Allegations of blood rituals and sex abuse at circus school
New South Wales - The Arcade Circus operated out of a dilapidated green-roofed brick warehouse pressed snugly against a hillside in Katoomba, an Australian town in the country's scenic Blue Mountains. A website affiliated with the school says the space offered neophyte performers - including special needs children - the "opportunity to learn and master circus skill in an environment balanced with circus fun and discipline."
"My daughter joined the circus classes last year and we attended weekly for a few terms," one mother told the Daily Mail recently. "She loved it . . . we had absolutely no inkling of anything sinister."
Then last September, parents received an email from the school saying classes were canceled, 9 News Sydney reported. No reason was provided.
Australian law enforcement now alleges the circus school not as a venue for big top entertainment but a horror show.
Last Monday, investigators arrested seven individuals - two men and five women - affiliated with the school for allegedly sexually abusing three young boys between 2014 and 2016, according to a news release from the New South Wales Police Force.
Altogether the accused face 127 criminal counts, including rape, kidnapping, aggravated sexual assault of a child and making child abuse material. Citing police documents, The Australian reported the young victims were used in "blood rituals" on at least one occasion. Law enforcement has not detailed how the victims knew the defendants. The Australian Broadcasting Corporation reported the three boys were not students at the school.
On Thursday, a magistrate with the Penrith Local Court released the names of four of the accused: Therese Ann Cook, 58, the circus school's founder; Paul Christopher Cook, 52; Yyani Cook-Williams, 29; and Clarissa Meredith, 23. The names of three additional suspects - a 17-year-old girl; an 18-year-old man; and a 20-year-old man - have yet to be released because they were juveniles when the alleged crimes took place.
Therese Cook and Paul Cook are brother and sister, News.com.au reported. Yyani Cook-Williams, a Sydney actress and burlesque dancer, is reportedly Therese Cook's daughter. Meredith is Therese Cook's adopted daughter.
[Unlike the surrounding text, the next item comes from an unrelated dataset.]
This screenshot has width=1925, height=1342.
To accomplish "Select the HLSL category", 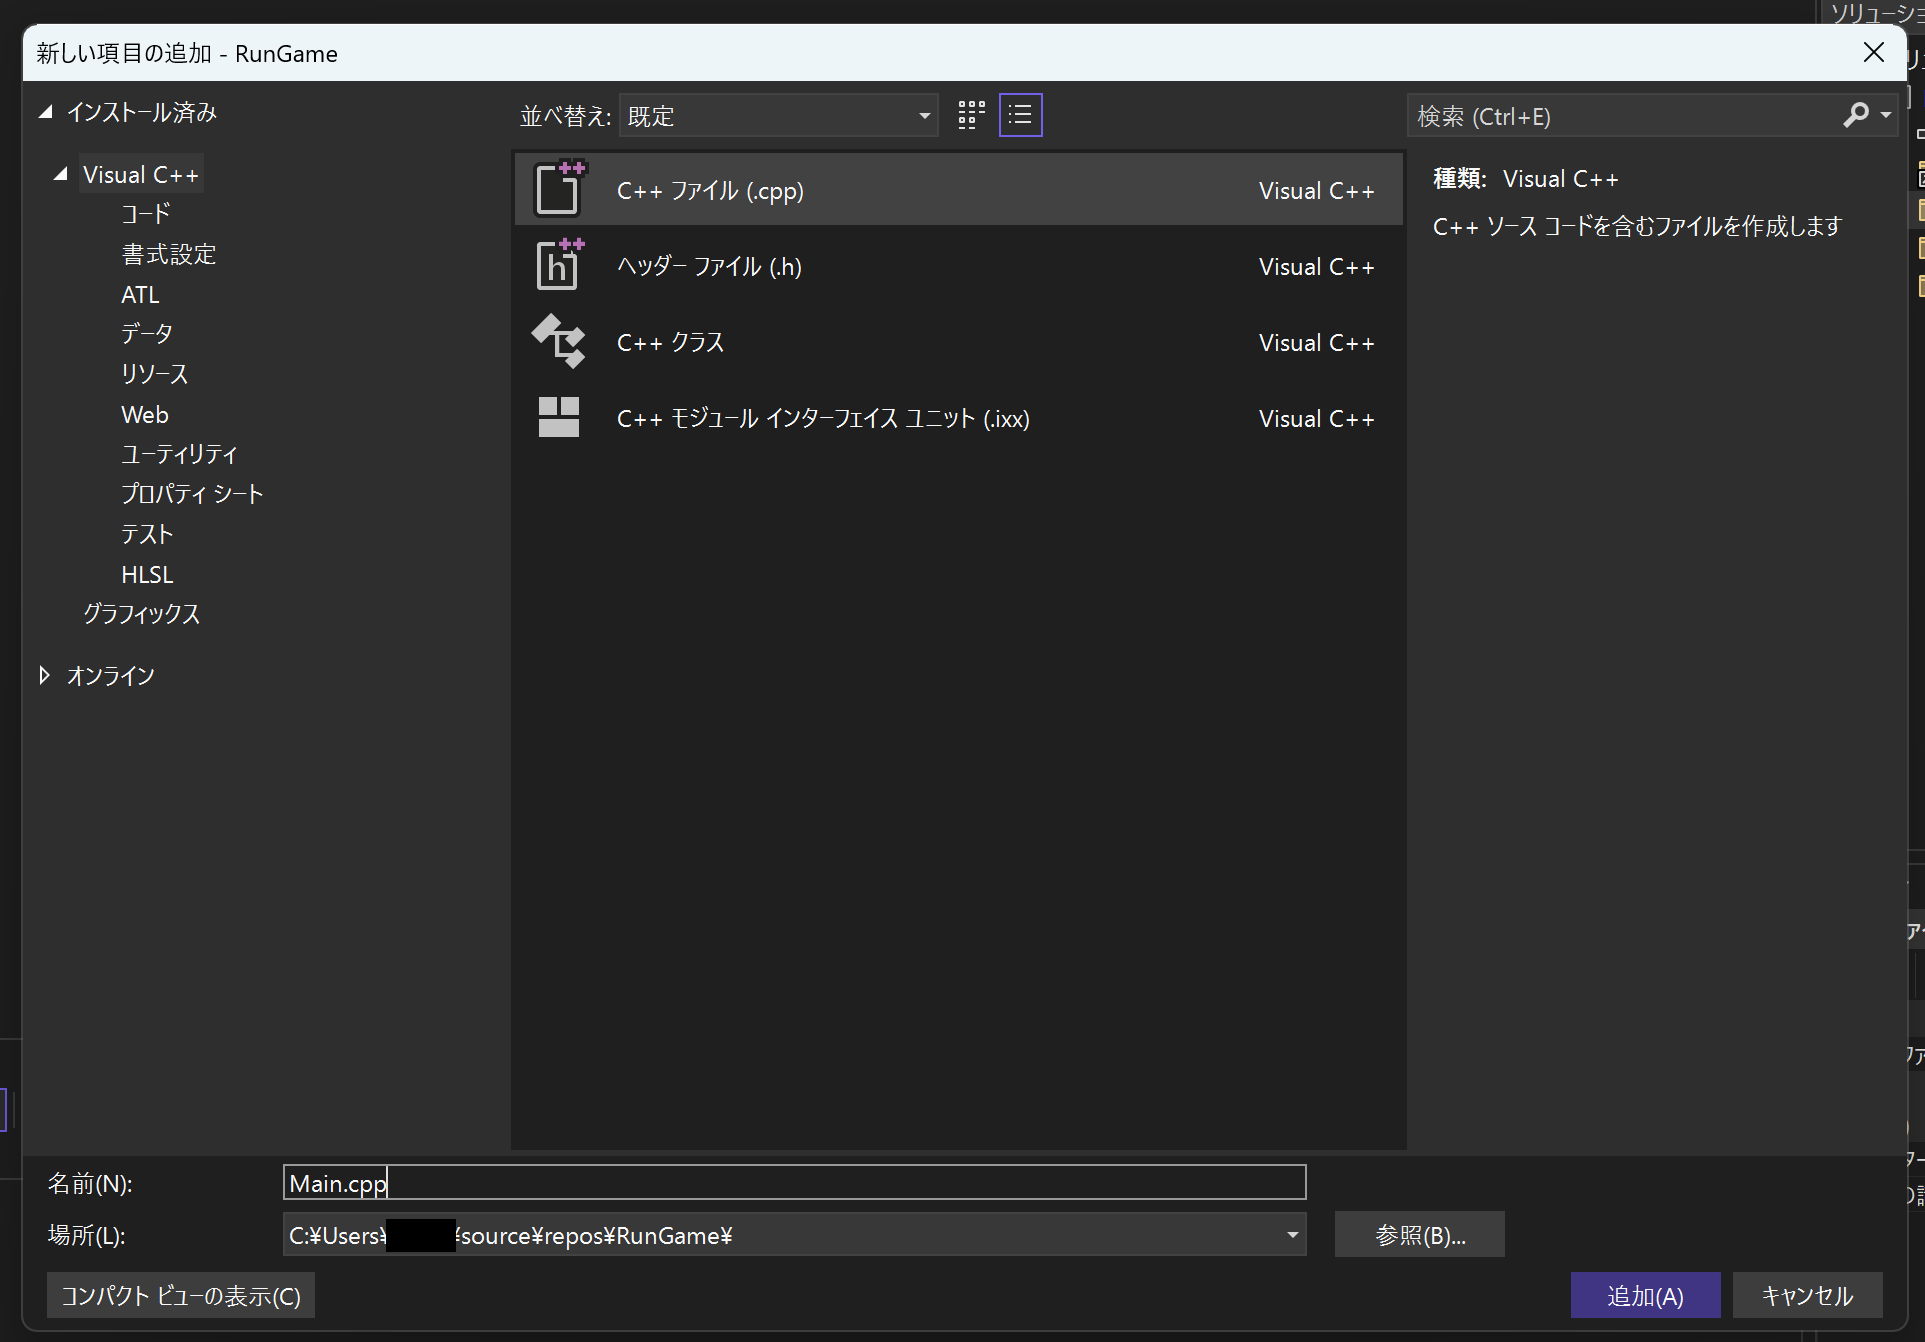I will (147, 575).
"Police will allege the group participated in ongoing sexual and physical abuse of three boys, who were known to them, between 2014 and 2016," police said in a statement. Authorities say all the alleged victims were under eight at the time of the abuse.
Bryan Wrench, an attorney representing the four named suspects, addressed the charges after the defendants were denied bail this week. "They are pleading not guilty ... they deny these charges," the attorney said.
A spokesperson with the New South Wales Police Force declined to comment on the case.
"In all honesty, I am shocked and it is hard to process," a former teacher from the circus school told the Australian. "They were both nothing but kind and focused on getting this circus up and running ... I saw nothing and did not expect this."
Citing court documents, the Australian Broadcasting Corporation reported last week at least one of the assaults occurred on April 25, 2016 - Anzac Day, an Australian holiday honoring military veterans. According to the network, Therese Cook and Yyani Cook-Williams allegedly raped two boys that day. The victims were 4 and 7. Cook-Williams also allegedly forced the two boys to have sex together on the same occasion.
Paul Cook stands accused of filming the aggravated sexual assaults. Meredith is accused of raping one of the victims seven times.
ABC also reported police say the victims were subjected to a "blood ritual" where they were forced to drink their own blood.
According to police, the abuse first came to the attention of law enforcement in July 2017. That month, detectives from the Child Abuse and Sex Crimes Squad established a special strike force to investigate the abuse.